I really like the guy who owns the plumbing company but he needs to get rid of the I didn’t finish the job and peed in your toilet, left the lid up, and didn’t flush, and turned off all the heat in the house and didn’t bother to check everything was ok before I left guy.
Now I’m driving down the road like a mad woman and it’s Murphy’s law that I get stopped for 5 minutes on the road that gave no warning they were working on it and it is one lane today; then get behind the wide load truck that is driving 20 miles an hour. Then I notice I won’t have enough gas to get home so I stop in Hudson to gas up and I drive into the Conoco and there is a chain link fence at right where you pull into the pumps. They look open and I don’t have time to go anywhere else so I pull up at the pump.

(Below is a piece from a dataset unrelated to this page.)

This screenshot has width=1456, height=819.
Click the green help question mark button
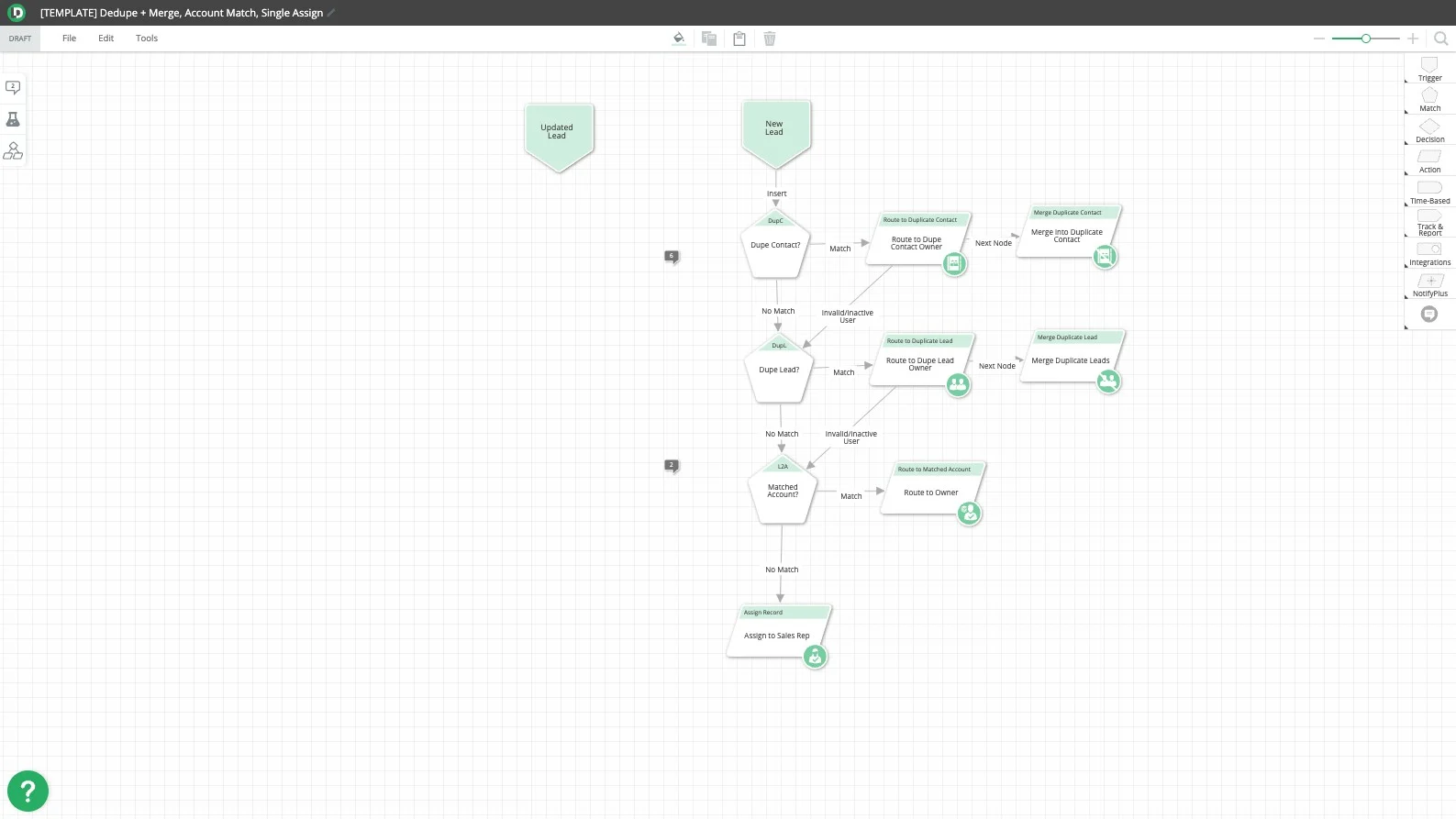(28, 791)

The fence is right in front of me so I stop a little ways back. I get out and wouldn’t you know that their pumps don’t have the stretchy cord that lets you pull the gas pump further to reach your tank so I get back in the car and pull up until I’m touching the fence. Yay, the pump reaches. I get the gas and have to back out of the space by the pump and I’m on my way.
I get home with 15 minutes to spare. YAY, I’m not late for work.